Claiming to be at the top of his game right now, Indian off-spinner Ravichandran Ashwin said on Thursday that he is not bothered by competition breathing down his neck as his endeavour is to improve himself.
“To be really honest, I’ve never bothered about who’s behind my shoulder. That’s not how I play my cricket. I believe in improving every day, and I don’t say it just for the sake of it,” Ashwin replied on being asked about competition from leg-spinner Amit Mishra.
“Unless you don’t keep improving, you’re not going to last the distance. You lose out. It’s pretty much like a business model, that’s how I view it. Somebody’s behind my shoulder? They can stay there. I’ll just keep doing what I do best,” he added.
Having got two man-of-the-match awards in last two matches, the Tamil Nadu tweaker said that he is “at the top of his game” currently.
“In the last two or three months, I feel that I’m probably at the top of my bowling game. When I reach that phase, I pretty much don’t practise at all. That’s a phase I’m in right now. The ball is landing exactly where I want it to land,” he said.
Playing alongside Mahendra Singh Dhoni at Chennai Super Kings has certainly helped him as the skipper knows his style of bowling inside out.
“It’s not about what I’m doing or where I’m given the ball. I’ve been playing alongside Mahi for some time, and he probably knows where to use me and where not to use me. I’m always open to bowling in any situation, so for me it doesn’t make any difference.”
Talk about going into a knock-out match against South Africa tomorrow, Ashwin said pressure will be on the Proteas.
“Most of these guys (Indian team) are involved in the Champions Trophy, so that’s one experience everybody can draw from. Apart from that, the one thing that the young side will have an advantage over the other teams, is that we don’t carry any baggage (of failures). We’ve not lost big competitions, there will be no scars with us. We have nothing to lose,” he said.
“We never walked into this tournament as favourites, and we wouldn’t want to be tagged as favourites. We just go in and enjoy ourselves,” he added.
Ashwin was asked if he believes ‘Law of Averages’ would catch up with the team after an unbeaten run in the group stage, pat came the reply, “When I was a fan, yes I believed, but not now.”
Ashwin believes that there is very “little difference in quality” between the spinners across the countries but it is the mental make-up that separates the top men from the rest.
“When it comes to international cricket, there’s a very small margin between the quality of spinners. Everybody’s bound to have a certain amount of quality in them. It’s all about the mental make-up of the spinner and what amount of guts he has in that particular scenario.”
Ashwin expects that left-arm spinner Aaron Phangiso will play a part in Friday’s match.
“I expect Phangiso to play. When that happens, you’re pretty much evened out on the amount of spinners both teams will play. It comes down to how well your spinners handle it,” he said.

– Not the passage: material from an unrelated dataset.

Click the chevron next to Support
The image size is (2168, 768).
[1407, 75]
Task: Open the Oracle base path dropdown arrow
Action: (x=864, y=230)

Ashwin also was not ready to put in too much thought into what inputs Shane Warne might have provided to the South African spinners while attending their net session yesterday.
“I don’t know what the South African management called him (Warne) for. Probably, he could add value in terms of what he can do to a spinner. Probably, Tahir could learn something from him. We’re just going to be guessing from a far distance, so we can’t really say how much of a difference he can create,” he sounded pretty unsure.
“He (Warne) could have probably told what’s happening in Dhaka, what’s happening in Mirpur, and those kind of things could have helped them. Apart from that, I don’t know what he can do in a day’s time,” Ashwin said.
He also sounded confident about sorting out opposition captain Faf du Plessis, who has been his teammate at the Chennai Super Kings.
“I know Faf pretty well, I know the way he bats, I know his strengths. I can only prepare for what I’m going to do against Faf, rather than looking at the totality, just knowing what he does against the spinners.”
Although he did not comment on whether India are peaking at the right time but he did admit that they have a good chance to win the trophy.
“Pretty much all through the year we’ve been playing cricket. You cannot be at the top all tournaments of the year. You can go off the boil, up and down, here and there. But when you start a tournament off so well and you go through the big phases, we like to think we are in with a good chance of peaking at the right time.”
When a British journalist asked whether the team is talking about triple crown, he said, “We’ve never been a team that’s believed in talking about all these things, because it’s only going to make things tougher for you.
“I’m not a firm believer in it, but four teams in the semi-final, everybody has a 25 per cent chance. That’s the numbers game.”